======== Record excerpts ========

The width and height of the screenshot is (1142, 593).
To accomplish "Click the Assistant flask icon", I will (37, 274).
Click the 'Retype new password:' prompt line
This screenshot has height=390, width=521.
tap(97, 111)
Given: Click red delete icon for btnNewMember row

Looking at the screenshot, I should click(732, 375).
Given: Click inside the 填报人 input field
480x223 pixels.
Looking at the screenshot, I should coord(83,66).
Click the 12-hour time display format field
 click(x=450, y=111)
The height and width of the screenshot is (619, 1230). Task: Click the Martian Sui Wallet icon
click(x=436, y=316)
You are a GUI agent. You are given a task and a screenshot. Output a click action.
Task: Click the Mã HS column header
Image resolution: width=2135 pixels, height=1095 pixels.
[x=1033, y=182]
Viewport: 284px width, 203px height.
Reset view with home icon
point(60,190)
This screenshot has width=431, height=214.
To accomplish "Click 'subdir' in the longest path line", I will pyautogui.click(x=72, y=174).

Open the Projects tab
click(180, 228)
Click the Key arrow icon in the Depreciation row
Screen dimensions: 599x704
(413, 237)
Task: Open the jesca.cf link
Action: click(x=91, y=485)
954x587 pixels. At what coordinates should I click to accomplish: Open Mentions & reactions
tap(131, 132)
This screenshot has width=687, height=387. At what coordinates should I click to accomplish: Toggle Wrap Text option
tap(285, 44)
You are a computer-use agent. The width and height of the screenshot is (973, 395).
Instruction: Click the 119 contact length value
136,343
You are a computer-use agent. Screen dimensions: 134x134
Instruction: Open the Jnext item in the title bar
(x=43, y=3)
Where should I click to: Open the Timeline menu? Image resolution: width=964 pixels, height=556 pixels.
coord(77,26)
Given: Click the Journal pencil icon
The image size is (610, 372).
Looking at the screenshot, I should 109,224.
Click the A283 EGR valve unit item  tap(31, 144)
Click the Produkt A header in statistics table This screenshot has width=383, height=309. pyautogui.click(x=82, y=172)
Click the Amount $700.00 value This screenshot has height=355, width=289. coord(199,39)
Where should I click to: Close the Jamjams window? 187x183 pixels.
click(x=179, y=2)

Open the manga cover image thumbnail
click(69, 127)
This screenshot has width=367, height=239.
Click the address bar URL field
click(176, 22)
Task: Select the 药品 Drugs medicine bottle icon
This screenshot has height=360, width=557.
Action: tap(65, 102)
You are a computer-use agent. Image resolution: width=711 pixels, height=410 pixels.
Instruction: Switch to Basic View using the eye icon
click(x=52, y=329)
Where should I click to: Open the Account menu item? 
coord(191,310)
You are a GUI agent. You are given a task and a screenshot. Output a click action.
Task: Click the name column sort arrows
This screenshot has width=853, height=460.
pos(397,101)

========

Instructions for the task:
Give the data again, exactly.

Exercise result:
The width and height of the screenshot is (1142, 593).
To accomplish "Click the Assistant flask icon", I will (37, 274).
Click the 'Retype new password:' prompt line
This screenshot has height=390, width=521.
tap(97, 111)
Given: Click red delete icon for btnNewMember row

Looking at the screenshot, I should click(732, 375).
Given: Click inside the 填报人 input field
480x223 pixels.
Looking at the screenshot, I should coord(83,66).
Click the 12-hour time display format field
 click(x=450, y=111)
The height and width of the screenshot is (619, 1230). Task: Click the Martian Sui Wallet icon
click(x=436, y=316)
You are a GUI agent. You are given a task and a screenshot. Output a click action.
Task: Click the Mã HS column header
Image resolution: width=2135 pixels, height=1095 pixels.
[x=1033, y=182]
Viewport: 284px width, 203px height.
Reset view with home icon
point(60,190)
This screenshot has width=431, height=214.
To accomplish "Click 'subdir' in the longest path line", I will pyautogui.click(x=72, y=174).

Open the Projects tab
click(180, 228)
Click the Key arrow icon in the Depreciation row
Screen dimensions: 599x704
(413, 237)
Task: Open the jesca.cf link
Action: click(x=91, y=485)
954x587 pixels. At what coordinates should I click to accomplish: Open Mentions & reactions
tap(131, 132)
This screenshot has width=687, height=387. At what coordinates should I click to accomplish: Toggle Wrap Text option
tap(285, 44)
You are a computer-use agent. The width and height of the screenshot is (973, 395).
Instruction: Click the 119 contact length value
136,343
You are a computer-use agent. Screen dimensions: 134x134
Instruction: Open the Jnext item in the title bar
(x=43, y=3)
Where should I click to: Open the Timeline menu? Image resolution: width=964 pixels, height=556 pixels.
coord(77,26)
Given: Click the Journal pencil icon
The image size is (610, 372).
Looking at the screenshot, I should 109,224.
Click the A283 EGR valve unit item  tap(31, 144)
Click the Produkt A header in statistics table This screenshot has width=383, height=309. pyautogui.click(x=82, y=172)
Click the Amount $700.00 value This screenshot has height=355, width=289. coord(199,39)
Where should I click to: Close the Jamjams window? 187x183 pixels.
click(x=179, y=2)

Open the manga cover image thumbnail
click(69, 127)
This screenshot has width=367, height=239.
Click the address bar URL field
click(176, 22)
Task: Select the 药品 Drugs medicine bottle icon
This screenshot has height=360, width=557.
Action: tap(65, 102)
You are a computer-use agent. Image resolution: width=711 pixels, height=410 pixels.
Instruction: Switch to Basic View using the eye icon
click(x=52, y=329)
Where should I click to: Open the Account menu item? 
coord(191,310)
You are a GUI agent. You are given a task and a screenshot. Output a click action.
Task: Click the name column sort arrows
This screenshot has width=853, height=460.
pos(397,101)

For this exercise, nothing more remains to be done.